Exercise material =
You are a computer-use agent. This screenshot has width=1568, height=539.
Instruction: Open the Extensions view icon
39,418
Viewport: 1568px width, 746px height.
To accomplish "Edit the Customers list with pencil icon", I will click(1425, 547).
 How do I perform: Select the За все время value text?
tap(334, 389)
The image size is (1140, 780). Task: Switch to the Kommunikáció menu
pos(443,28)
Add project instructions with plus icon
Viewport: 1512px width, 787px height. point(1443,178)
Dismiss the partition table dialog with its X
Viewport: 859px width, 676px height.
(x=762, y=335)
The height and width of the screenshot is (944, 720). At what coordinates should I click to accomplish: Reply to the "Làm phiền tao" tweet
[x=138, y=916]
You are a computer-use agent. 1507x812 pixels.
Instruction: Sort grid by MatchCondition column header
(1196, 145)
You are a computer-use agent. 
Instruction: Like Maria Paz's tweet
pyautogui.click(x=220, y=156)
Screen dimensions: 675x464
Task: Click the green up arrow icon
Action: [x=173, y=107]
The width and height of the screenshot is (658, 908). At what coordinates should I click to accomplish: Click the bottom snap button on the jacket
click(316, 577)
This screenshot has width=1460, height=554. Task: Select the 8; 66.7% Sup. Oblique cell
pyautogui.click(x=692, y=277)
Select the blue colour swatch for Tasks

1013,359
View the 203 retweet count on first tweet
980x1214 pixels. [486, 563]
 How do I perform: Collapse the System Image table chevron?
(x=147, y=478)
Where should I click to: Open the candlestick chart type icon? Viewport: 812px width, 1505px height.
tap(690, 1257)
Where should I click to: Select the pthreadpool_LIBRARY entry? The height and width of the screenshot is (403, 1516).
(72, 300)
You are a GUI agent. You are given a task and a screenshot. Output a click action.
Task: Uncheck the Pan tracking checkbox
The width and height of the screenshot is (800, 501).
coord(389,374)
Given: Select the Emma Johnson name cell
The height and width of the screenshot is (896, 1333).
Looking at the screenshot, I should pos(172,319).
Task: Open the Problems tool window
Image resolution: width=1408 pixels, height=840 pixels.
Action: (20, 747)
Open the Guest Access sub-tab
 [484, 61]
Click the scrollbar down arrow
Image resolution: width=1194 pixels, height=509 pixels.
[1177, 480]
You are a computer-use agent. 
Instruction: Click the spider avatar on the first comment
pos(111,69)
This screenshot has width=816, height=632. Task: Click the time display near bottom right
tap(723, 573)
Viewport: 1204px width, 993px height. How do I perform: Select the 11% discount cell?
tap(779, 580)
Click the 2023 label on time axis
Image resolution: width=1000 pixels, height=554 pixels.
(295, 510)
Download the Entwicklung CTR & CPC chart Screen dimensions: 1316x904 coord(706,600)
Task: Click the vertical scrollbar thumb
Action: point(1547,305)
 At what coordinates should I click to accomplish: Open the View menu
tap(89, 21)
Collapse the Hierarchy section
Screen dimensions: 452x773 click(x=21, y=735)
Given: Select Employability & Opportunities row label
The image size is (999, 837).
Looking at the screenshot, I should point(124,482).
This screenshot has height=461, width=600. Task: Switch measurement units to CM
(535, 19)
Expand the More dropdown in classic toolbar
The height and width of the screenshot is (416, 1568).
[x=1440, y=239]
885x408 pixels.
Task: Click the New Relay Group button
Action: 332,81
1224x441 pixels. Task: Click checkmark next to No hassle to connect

Exercise brief = Rewrite all of the material above as a numbered list, one entry per line, leaving out blank lines.

Answer =
1. You are a computer-use agent. This screenshot has width=1568, height=539.
2. Instruction: Open the Extensions view icon
3. 39,418
4. Viewport: 1568px width, 746px height.
5. To accomplish "Edit the Customers list with pencil icon", I will click(1425, 547).
6.  How do I perform: Select the За все время value text?
7. tap(334, 389)
8. The image size is (1140, 780). Task: Switch to the Kommunikáció menu
9. pos(443,28)
10. Add project instructions with plus icon
11. Viewport: 1512px width, 787px height. point(1443,178)
12. Dismiss the partition table dialog with its X
13. Viewport: 859px width, 676px height.
14. (x=762, y=335)
15. The height and width of the screenshot is (944, 720). At what coordinates should I click to accomplish: Reply to the "Làm phiền tao" tweet
16. [x=138, y=916]
17. You are a computer-use agent. 1507x812 pixels.
18. Instruction: Sort grid by MatchCondition column header
19. (1196, 145)
20. You are a computer-use agent. 
21. Instruction: Like Maria Paz's tweet
22. pyautogui.click(x=220, y=156)
23. Screen dimensions: 675x464
24. Task: Click the green up arrow icon
25. Action: [x=173, y=107]
26. The width and height of the screenshot is (658, 908). At what coordinates should I click to accomplish: Click the bottom snap button on the jacket
27. click(316, 577)
28. This screenshot has width=1460, height=554. Task: Select the 8; 66.7% Sup. Oblique cell
29. pyautogui.click(x=692, y=277)
30. Select the blue colour swatch for Tasks
31. 1013,359
32. View the 203 retweet count on first tweet
33. 980x1214 pixels. [486, 563]
34.  How do I perform: Collapse the System Image table chevron?
35. (x=147, y=478)
36. Where should I click to: Open the candlestick chart type icon? Viewport: 812px width, 1505px height.
37. tap(690, 1257)
38. Where should I click to: Select the pthreadpool_LIBRARY entry? The height and width of the screenshot is (403, 1516).
39. (72, 300)
40. You are a GUI agent. You are given a task and a screenshot. Output a click action.
41. Task: Uncheck the Pan tracking checkbox
42. The width and height of the screenshot is (800, 501).
43. coord(389,374)
44. Given: Select the Emma Johnson name cell
45. The height and width of the screenshot is (896, 1333).
46. Looking at the screenshot, I should pos(172,319).
47. Task: Open the Problems tool window
48. Image resolution: width=1408 pixels, height=840 pixels.
49. Action: (20, 747)
50. Open the Guest Access sub-tab
51.  [484, 61]
52. Click the scrollbar down arrow
53. Image resolution: width=1194 pixels, height=509 pixels.
54. [1177, 480]
55. You are a computer-use agent. 
56. Instruction: Click the spider avatar on the first comment
57. pos(111,69)
58. This screenshot has width=816, height=632. Task: Click the time display near bottom right
59. tap(723, 573)
60. Viewport: 1204px width, 993px height. How do I perform: Select the 11% discount cell?
61. tap(779, 580)
62. Click the 2023 label on time axis
63. Image resolution: width=1000 pixels, height=554 pixels.
64. (295, 510)
65. Download the Entwicklung CTR & CPC chart Screen dimensions: 1316x904 coord(706,600)
66. Task: Click the vertical scrollbar thumb
67. Action: point(1547,305)
68.  At what coordinates should I click to accomplish: Open the View menu
69. tap(89, 21)
70. Collapse the Hierarchy section
71. Screen dimensions: 452x773 click(x=21, y=735)
72. Given: Select Employability & Opportunities row label
73. The image size is (999, 837).
74. Looking at the screenshot, I should point(124,482).
75. This screenshot has height=461, width=600. Task: Switch measurement units to CM
76. (535, 19)
77. Expand the More dropdown in classic toolbar
78. The height and width of the screenshot is (416, 1568).
79. [x=1440, y=239]
80. 885x408 pixels.
81. Task: Click the New Relay Group button
82. Action: 332,81
83. 1224x441 pixels. Task: Click checkmark next to No hassle to connect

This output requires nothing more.